> _Task objective_: The answer must restate every entry exactly as it appears.

> _Stored data entries_:
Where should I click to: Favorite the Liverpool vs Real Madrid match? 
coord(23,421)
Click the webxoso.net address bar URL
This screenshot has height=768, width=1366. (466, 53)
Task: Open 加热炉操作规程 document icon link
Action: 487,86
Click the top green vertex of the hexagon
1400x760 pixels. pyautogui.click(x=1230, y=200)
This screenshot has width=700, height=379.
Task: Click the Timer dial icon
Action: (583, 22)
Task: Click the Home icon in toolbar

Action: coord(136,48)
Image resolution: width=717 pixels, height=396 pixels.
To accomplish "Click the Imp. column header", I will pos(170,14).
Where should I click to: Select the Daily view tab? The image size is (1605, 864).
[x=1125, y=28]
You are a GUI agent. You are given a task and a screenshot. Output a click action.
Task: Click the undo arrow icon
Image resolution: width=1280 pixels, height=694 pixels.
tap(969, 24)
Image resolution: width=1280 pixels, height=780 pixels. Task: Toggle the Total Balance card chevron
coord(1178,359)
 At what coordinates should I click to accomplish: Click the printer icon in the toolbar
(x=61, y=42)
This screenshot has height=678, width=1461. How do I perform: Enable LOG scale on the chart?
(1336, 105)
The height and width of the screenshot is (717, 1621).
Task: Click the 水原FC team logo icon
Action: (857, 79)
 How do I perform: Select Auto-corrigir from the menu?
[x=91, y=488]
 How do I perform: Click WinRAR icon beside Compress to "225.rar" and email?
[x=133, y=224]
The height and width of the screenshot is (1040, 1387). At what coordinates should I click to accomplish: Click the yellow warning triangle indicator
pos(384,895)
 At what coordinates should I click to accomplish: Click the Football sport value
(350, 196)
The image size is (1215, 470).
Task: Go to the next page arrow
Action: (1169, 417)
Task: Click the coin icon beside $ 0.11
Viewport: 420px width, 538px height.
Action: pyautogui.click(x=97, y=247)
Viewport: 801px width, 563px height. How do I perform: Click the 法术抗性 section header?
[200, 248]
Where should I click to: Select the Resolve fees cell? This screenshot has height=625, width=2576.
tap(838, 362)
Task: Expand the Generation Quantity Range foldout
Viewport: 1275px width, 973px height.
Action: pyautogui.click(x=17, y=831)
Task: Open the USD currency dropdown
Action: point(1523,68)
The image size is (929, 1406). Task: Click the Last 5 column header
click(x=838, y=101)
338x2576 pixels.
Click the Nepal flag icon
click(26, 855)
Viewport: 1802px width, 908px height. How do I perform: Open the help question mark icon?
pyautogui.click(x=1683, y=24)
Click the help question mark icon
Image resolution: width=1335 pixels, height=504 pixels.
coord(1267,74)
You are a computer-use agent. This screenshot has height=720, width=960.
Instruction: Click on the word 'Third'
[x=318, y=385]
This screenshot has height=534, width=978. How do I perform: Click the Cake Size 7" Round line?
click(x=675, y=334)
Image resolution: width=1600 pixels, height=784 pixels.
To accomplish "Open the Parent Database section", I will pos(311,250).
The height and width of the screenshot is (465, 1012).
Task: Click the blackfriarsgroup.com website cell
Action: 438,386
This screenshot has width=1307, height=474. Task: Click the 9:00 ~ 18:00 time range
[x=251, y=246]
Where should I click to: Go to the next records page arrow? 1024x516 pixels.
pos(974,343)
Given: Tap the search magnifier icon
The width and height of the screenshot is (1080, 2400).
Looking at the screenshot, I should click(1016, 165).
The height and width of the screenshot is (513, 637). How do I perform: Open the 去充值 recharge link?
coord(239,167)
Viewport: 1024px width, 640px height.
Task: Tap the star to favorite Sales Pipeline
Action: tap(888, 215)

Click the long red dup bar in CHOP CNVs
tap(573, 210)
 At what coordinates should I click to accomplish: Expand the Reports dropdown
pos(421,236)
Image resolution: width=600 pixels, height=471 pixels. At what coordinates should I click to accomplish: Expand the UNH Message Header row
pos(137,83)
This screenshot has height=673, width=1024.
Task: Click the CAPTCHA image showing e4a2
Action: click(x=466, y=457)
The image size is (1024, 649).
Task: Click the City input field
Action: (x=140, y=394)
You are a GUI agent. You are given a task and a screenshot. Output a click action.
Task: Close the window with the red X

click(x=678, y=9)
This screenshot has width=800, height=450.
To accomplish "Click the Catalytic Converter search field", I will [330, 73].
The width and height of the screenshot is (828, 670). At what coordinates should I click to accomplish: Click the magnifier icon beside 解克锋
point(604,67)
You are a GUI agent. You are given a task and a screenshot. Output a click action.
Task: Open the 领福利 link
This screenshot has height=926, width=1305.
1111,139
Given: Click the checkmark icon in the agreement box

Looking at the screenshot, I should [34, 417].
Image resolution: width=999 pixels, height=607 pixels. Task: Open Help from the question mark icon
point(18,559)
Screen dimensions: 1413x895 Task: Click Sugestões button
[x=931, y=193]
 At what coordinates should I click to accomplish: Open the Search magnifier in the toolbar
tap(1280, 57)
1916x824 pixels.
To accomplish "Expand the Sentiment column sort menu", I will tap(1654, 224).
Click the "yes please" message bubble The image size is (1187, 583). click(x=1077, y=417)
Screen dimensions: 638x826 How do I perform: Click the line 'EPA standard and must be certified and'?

> _Task output_:
Where should I click to: Favorite the Liverpool vs Real Madrid match? 
coord(23,421)
Click the webxoso.net address bar URL
This screenshot has height=768, width=1366. (466, 53)
Task: Open 加热炉操作规程 document icon link
Action: 487,86
Click the top green vertex of the hexagon
1400x760 pixels. pyautogui.click(x=1230, y=200)
This screenshot has width=700, height=379.
Task: Click the Timer dial icon
Action: (583, 22)
Task: Click the Home icon in toolbar

Action: coord(136,48)
Image resolution: width=717 pixels, height=396 pixels.
To accomplish "Click the Imp. column header", I will pos(170,14).
Where should I click to: Select the Daily view tab? The image size is (1605, 864).
[x=1125, y=28]
You are a GUI agent. You are given a task and a screenshot. Output a click action.
Task: Click the undo arrow icon
Image resolution: width=1280 pixels, height=694 pixels.
tap(969, 24)
Image resolution: width=1280 pixels, height=780 pixels. Task: Toggle the Total Balance card chevron
coord(1178,359)
 At what coordinates should I click to accomplish: Click the printer icon in the toolbar
(x=61, y=42)
This screenshot has height=678, width=1461. How do I perform: Enable LOG scale on the chart?
(1336, 105)
The height and width of the screenshot is (717, 1621).
Task: Click the 水原FC team logo icon
Action: (857, 79)
 How do I perform: Select Auto-corrigir from the menu?
[x=91, y=488]
 How do I perform: Click WinRAR icon beside Compress to "225.rar" and email?
[x=133, y=224]
The height and width of the screenshot is (1040, 1387). At what coordinates should I click to accomplish: Click the yellow warning triangle indicator
pos(384,895)
 At what coordinates should I click to accomplish: Click the Football sport value
(350, 196)
The image size is (1215, 470).
Task: Go to the next page arrow
Action: (1169, 417)
Task: Click the coin icon beside $ 0.11
Viewport: 420px width, 538px height.
Action: pyautogui.click(x=97, y=247)
Viewport: 801px width, 563px height. How do I perform: Click the 法术抗性 section header?
[200, 248]
Where should I click to: Select the Resolve fees cell? This screenshot has height=625, width=2576.
tap(838, 362)
Task: Expand the Generation Quantity Range foldout
Viewport: 1275px width, 973px height.
Action: pyautogui.click(x=17, y=831)
Task: Open the USD currency dropdown
Action: point(1523,68)
The image size is (929, 1406). Task: Click the Last 5 column header
click(x=838, y=101)
338x2576 pixels.
Click the Nepal flag icon
click(26, 855)
Viewport: 1802px width, 908px height. How do I perform: Open the help question mark icon?
pyautogui.click(x=1683, y=24)
Click the help question mark icon
Image resolution: width=1335 pixels, height=504 pixels.
coord(1267,74)
You are a computer-use agent. This screenshot has height=720, width=960.
Instruction: Click on the word 'Third'
[x=318, y=385]
This screenshot has height=534, width=978. How do I perform: Click the Cake Size 7" Round line?
click(x=675, y=334)
Image resolution: width=1600 pixels, height=784 pixels.
To accomplish "Open the Parent Database section", I will pos(311,250).
The height and width of the screenshot is (465, 1012).
Task: Click the blackfriarsgroup.com website cell
Action: 438,386
This screenshot has width=1307, height=474. Task: Click the 9:00 ~ 18:00 time range
[x=251, y=246]
Where should I click to: Go to the next records page arrow? 1024x516 pixels.
pos(974,343)
Given: Tap the search magnifier icon
The width and height of the screenshot is (1080, 2400).
Looking at the screenshot, I should click(1016, 165).
The height and width of the screenshot is (513, 637). How do I perform: Open the 去充值 recharge link?
coord(239,167)
Viewport: 1024px width, 640px height.
Task: Tap the star to favorite Sales Pipeline
Action: tap(888, 215)

Click the long red dup bar in CHOP CNVs
tap(573, 210)
 At what coordinates should I click to accomplish: Expand the Reports dropdown
pos(421,236)
Image resolution: width=600 pixels, height=471 pixels. At what coordinates should I click to accomplish: Expand the UNH Message Header row
pos(137,83)
This screenshot has height=673, width=1024.
Task: Click the CAPTCHA image showing e4a2
Action: click(x=466, y=457)
The image size is (1024, 649).
Task: Click the City input field
Action: (x=140, y=394)
You are a GUI agent. You are given a task and a screenshot. Output a click action.
Task: Close the window with the red X

click(x=678, y=9)
This screenshot has width=800, height=450.
To accomplish "Click the Catalytic Converter search field", I will [330, 73].
The width and height of the screenshot is (828, 670). At what coordinates should I click to accomplish: Click the magnifier icon beside 解克锋
point(604,67)
You are a GUI agent. You are given a task and a screenshot. Output a click action.
Task: Open the 领福利 link
This screenshot has height=926, width=1305.
1111,139
Given: Click the checkmark icon in the agreement box

Looking at the screenshot, I should [34, 417].
Image resolution: width=999 pixels, height=607 pixels. Task: Open Help from the question mark icon
point(18,559)
Screen dimensions: 1413x895 Task: Click Sugestões button
[x=931, y=193]
 At what coordinates should I click to accomplish: Open the Search magnifier in the toolbar
tap(1280, 57)
1916x824 pixels.
To accomplish "Expand the Sentiment column sort menu", I will tap(1654, 224).
Click the "yes please" message bubble The image size is (1187, 583). click(x=1077, y=417)
Screen dimensions: 638x826 How do I perform: Click the line 'EPA standard and must be certified and'?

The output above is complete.